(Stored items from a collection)
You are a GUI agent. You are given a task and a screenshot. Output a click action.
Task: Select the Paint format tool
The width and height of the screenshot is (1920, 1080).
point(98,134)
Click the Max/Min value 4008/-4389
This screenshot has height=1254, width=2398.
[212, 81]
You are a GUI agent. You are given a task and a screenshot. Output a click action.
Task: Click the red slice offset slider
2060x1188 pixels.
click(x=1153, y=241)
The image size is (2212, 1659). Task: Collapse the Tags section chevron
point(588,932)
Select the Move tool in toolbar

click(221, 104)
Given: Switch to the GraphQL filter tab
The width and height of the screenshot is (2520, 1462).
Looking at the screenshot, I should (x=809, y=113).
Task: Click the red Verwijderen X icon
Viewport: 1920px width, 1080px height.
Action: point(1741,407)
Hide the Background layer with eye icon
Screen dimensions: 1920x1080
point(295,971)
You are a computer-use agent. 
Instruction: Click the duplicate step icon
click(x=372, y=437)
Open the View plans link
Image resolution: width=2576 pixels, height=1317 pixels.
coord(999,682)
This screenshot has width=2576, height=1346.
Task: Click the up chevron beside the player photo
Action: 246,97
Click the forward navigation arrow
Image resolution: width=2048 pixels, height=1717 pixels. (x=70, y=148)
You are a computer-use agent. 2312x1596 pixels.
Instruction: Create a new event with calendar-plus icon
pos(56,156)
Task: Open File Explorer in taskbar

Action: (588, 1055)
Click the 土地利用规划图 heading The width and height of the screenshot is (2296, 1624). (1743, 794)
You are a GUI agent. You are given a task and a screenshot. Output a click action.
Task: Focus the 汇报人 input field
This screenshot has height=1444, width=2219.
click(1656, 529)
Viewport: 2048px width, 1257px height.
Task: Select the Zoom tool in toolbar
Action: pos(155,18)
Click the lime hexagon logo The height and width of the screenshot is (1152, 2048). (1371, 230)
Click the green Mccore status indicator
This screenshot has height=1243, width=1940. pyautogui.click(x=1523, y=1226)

## Work request
Go through the data above and copy all of it exactly.

## Final answer
You are a GUI agent. You are given a task and a screenshot. Output a click action.
Task: Select the Paint format tool
The width and height of the screenshot is (1920, 1080).
point(98,134)
Click the Max/Min value 4008/-4389
This screenshot has height=1254, width=2398.
[212, 81]
You are a GUI agent. You are given a task and a screenshot. Output a click action.
Task: Click the red slice offset slider
2060x1188 pixels.
click(x=1153, y=241)
The image size is (2212, 1659). Task: Collapse the Tags section chevron
point(588,932)
Select the Move tool in toolbar

click(221, 104)
Given: Switch to the GraphQL filter tab
The width and height of the screenshot is (2520, 1462).
Looking at the screenshot, I should (x=809, y=113).
Task: Click the red Verwijderen X icon
Viewport: 1920px width, 1080px height.
Action: point(1741,407)
Hide the Background layer with eye icon
Screen dimensions: 1920x1080
point(295,971)
You are a computer-use agent. 
Instruction: Click the duplicate step icon
click(x=372, y=437)
Open the View plans link
Image resolution: width=2576 pixels, height=1317 pixels.
coord(999,682)
This screenshot has width=2576, height=1346.
Task: Click the up chevron beside the player photo
Action: 246,97
Click the forward navigation arrow
Image resolution: width=2048 pixels, height=1717 pixels. (x=70, y=148)
You are a computer-use agent. 2312x1596 pixels.
Instruction: Create a new event with calendar-plus icon
pos(56,156)
Task: Open File Explorer in taskbar

Action: (588, 1055)
Click the 土地利用规划图 heading The width and height of the screenshot is (2296, 1624). (1743, 794)
You are a GUI agent. You are given a task and a screenshot. Output a click action.
Task: Focus the 汇报人 input field
This screenshot has height=1444, width=2219.
click(1656, 529)
Viewport: 2048px width, 1257px height.
Task: Select the Zoom tool in toolbar
Action: pos(155,18)
Click the lime hexagon logo The height and width of the screenshot is (1152, 2048). (1371, 230)
Click the green Mccore status indicator
This screenshot has height=1243, width=1940. pyautogui.click(x=1523, y=1226)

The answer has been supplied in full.